高知市上町2丁目の交差点を南に1分ほど歩いた東側の歩道に「近藤長次郎邸跡」の石碑が建っている。
碑文によれば、坂本龍馬に兄事し、亀山社中に投じ薩長連合に関わるも、単独での海外渡航を企て社規に反したと、享年29才で自刃したとある。
その「近藤長次郎邸跡」である。
龍馬の生まれた家とも近く、龍馬の3年後にこの地で生まれている。

01長次郎邸(1)min
近藤長次郎は、上町本町筋二丁目の饅頭屋・大里屋伝次の長男として、天保9年(1838)3月7日にこの地で生まれている。
小さい頃は饅頭を売り歩き、苗字はなく「饅頭屋長次郎」と呼ばれていたという。
その後、土佐藩主山内容堂に認められ、士分として苗字帯刀を許されるようになる。
龍馬とは家も近く、歳も3つしか離れていなく、小さい頃から仲が良く長じても龍馬と行動を共にするのである。

02長次郎邸(2)min
勝海舟が起こした「神戸海軍操総練所」に入り、龍馬と共に長崎で「亀山社中」を起こし、社中は長次郎なくしては成り立たぬとまで言わしめている。
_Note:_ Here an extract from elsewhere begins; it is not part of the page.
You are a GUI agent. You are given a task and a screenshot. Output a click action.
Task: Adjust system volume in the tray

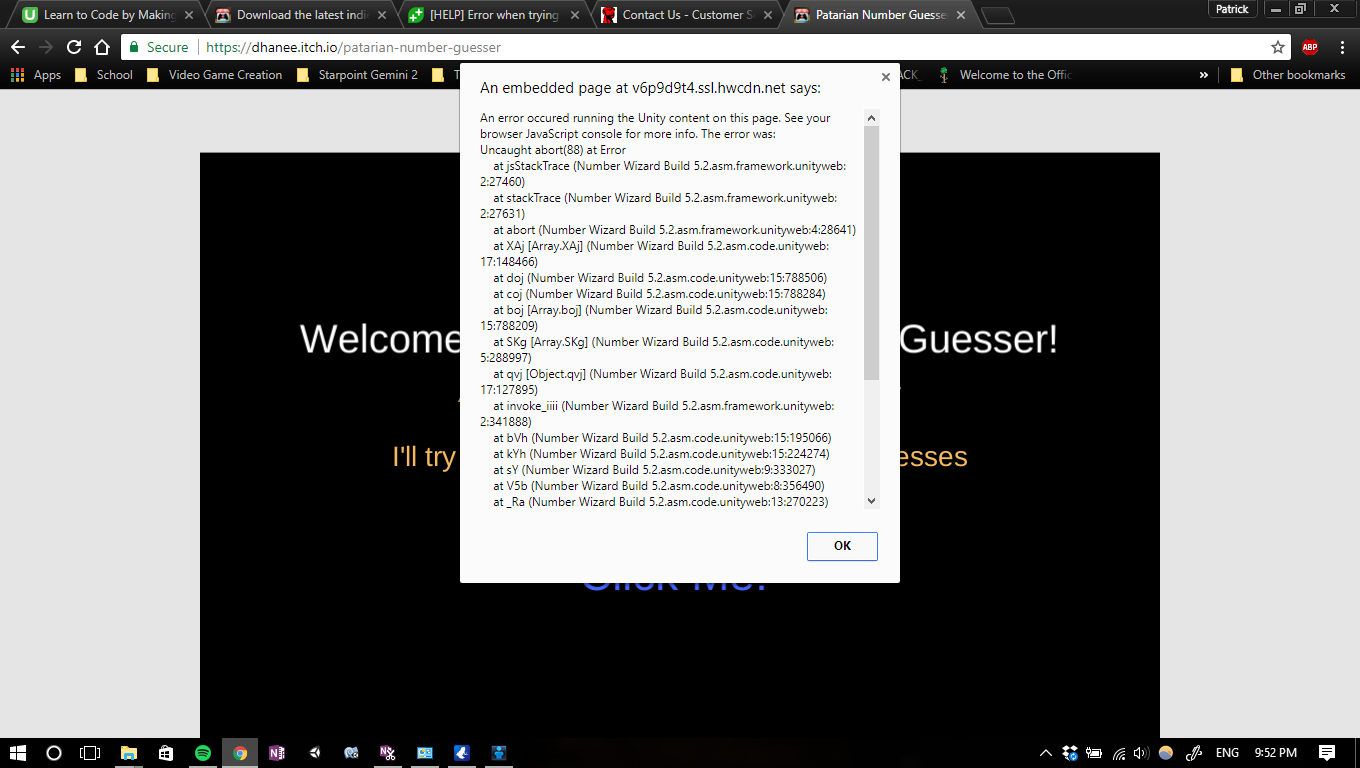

しかし、狭い日本に住み飽きたのか、広い世界を見聞しようとイギリスに密航を企てるも発覚し、長州からの報奨金を受け取ったことも災いし、
亀山社中の「およそ事は大小の区別なく、社中に相談してこれを行う。もし自分一人の利益のため、この盟約に背く者があれば、割腹してその罪を謝する。」盟約を破ったことになり、
亀山社中の隊士より切腹を強要され、龍馬不在のなかで切腹をしている。
弱冠29才の若さであった。
後に、龍馬がこれを知り、「己がおったら、殺しゃあせんじゃった」と、その死を嘆いたという。
その近藤長次郎が生まれたのが、この地にあった餅菓子屋である。
因みに、長次郎の墓は長崎の寺町にある、晧台寺(こうだいじ)の小曽根家の墓所に祀られている。